Abel (Louis Garrel) va nel panico quando viene a sapere che sua madre Sylvie (Anouk Grinberg) sta per sposarsi con Michel (Roschdy Zem), un carcerato conosciuto nel corso di teatro che la donna tiene e che sta per uscire di galera. Con l’aiuto di Clémence (Noémie Merlant), la sua migliore amica, inizia a pedinare l’uomo, salvo poi trovarsi coinvolto in un’impresa destinata a cambiargli la vita scuotendolo dal suo torpore.
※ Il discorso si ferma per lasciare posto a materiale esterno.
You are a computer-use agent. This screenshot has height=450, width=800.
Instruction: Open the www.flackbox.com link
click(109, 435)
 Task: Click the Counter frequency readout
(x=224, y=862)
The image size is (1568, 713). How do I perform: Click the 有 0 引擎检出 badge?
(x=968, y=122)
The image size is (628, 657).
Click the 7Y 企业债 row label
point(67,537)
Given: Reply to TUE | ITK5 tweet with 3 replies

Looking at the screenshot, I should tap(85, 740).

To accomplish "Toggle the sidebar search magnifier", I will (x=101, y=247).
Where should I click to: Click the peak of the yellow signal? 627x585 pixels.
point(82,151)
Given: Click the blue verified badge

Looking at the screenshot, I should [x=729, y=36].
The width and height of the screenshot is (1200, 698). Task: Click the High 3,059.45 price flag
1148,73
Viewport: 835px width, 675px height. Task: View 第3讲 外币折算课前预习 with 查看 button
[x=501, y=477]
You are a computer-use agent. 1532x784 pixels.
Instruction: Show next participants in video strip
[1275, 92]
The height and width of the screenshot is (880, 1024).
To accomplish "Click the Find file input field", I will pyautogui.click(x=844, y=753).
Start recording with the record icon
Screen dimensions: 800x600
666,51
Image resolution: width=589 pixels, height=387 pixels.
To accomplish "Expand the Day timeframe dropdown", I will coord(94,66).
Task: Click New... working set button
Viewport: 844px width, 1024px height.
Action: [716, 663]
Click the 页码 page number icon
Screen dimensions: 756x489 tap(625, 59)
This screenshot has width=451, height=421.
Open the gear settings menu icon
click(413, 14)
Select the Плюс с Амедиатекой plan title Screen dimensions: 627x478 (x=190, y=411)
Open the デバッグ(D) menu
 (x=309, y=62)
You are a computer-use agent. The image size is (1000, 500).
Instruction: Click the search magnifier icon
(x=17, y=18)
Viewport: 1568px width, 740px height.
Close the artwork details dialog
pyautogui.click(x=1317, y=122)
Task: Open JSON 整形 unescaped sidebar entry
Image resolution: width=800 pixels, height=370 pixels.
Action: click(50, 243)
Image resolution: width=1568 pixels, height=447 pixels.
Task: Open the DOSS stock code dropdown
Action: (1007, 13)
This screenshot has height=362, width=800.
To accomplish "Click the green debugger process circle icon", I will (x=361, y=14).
Proprio come l’axelotl, affascinante creatura anfibia che può trascorrere la sua intera esistenza allo stato larvale senza mai diventare adulto – cosa che gli permette di vivere più a lungo – anche Abel ha deciso di prolungare all’infinito la sua condizione di giovane vedovo che non vuole superare il trauma della perdita. Ma, come spiega Abel a bambini e adulti in visita nell’acquario in cui lavora, questa piccola salamandra è anche in grado di rigenerare i propri organi danneggiati o distrutti ed è quello che riuscirà a fare anche lui.

 

 

Garrel ritrova il suo alter ego Abel, presente già nei tre precedenti film da lui diretti (Due amici, 2015, L’uomo fedele, 2018, e La crociata, 2021): la vittima sacrificale per antonomasia ha qui diritto a un cognome e acquisisce la franchezza, la sicurezza che gli permette di affrontare gli eventi e di ritrovare se stesso facendo i conti con le proprie emozioni profonde. Per compiere il suo percorso deve ricorrere alla finzione: solo mettendosi in scena riesce a esprimere i suoi sentimenti. Espediente narrativo estremamente interessante e ben congegnato che richiama la scena iniziale in cui Michel si racconta – ma è la scena di uno spettacolo – finendo così per chiudere idealmente un cerchio che gli permette anche di rispecchiarsi nell’uomo che all’inizio perturba il suo già fragile equilibrio.

 

 

Cambiando città, il regista – anche sceneggiatore con lo scrittore Tanguy Viel (pubblicato in Italia da Neri Pozza) e con la regista e sceneggiatrice Naïla Guiget, trova un ambiente più congeniale: lascia Parigi e opta per Lione («per allargare il campo e spezzare la mia immagine di parigino», ha dichiarato in un’intervista), con i suoi edifici rinascimentali nel centro e le moderne zone periferiche, con la sua borghesia meno altezzosa (è lui a far notare alla madre che Michel è «solo un operaio»). Con L’innocente, realizza una riuscita e originale tragicommedia nel solco della tradizione poliziesca francese e della commedia italiana (in particolare I soliti ignoti di Mario Monicelli) incentrata sul rapporto madre-figlio, ispirandosi alla propria storia («Non è un film autobiografico ma è molto personale» e infatti il film è dedicato alla madre, l’attrice Brigitte Sy che nel corso di uno dei numerosi laboratori teatrali condotti in carcere si innamorò e sposò un detenuto, storia da lei raccontata in Les mains libres del 2010). «Il mio personaggio nel film – ha detto Garrel – mi assomiglia, è un clown bianco, ansioso, pessimista, che anticipa sempre scenari catastrofici: mi sono preoccupato molto per mia madre, e anche se nel film è esacerbato, mi piaceva l’idea di mostrare un figlio che si comporta un po’ come il padre di sua madre perché lei è di carattere opposto, molto solare, con una gioia di vivere infantile». L’autobiografia come punto di partenza per andare oltre e realizzare, grazie a ottimi interpreti e a una costruzione perfetta, un gioiello che costituisce un nuovo importante tassello nel suo percorso cinematografico.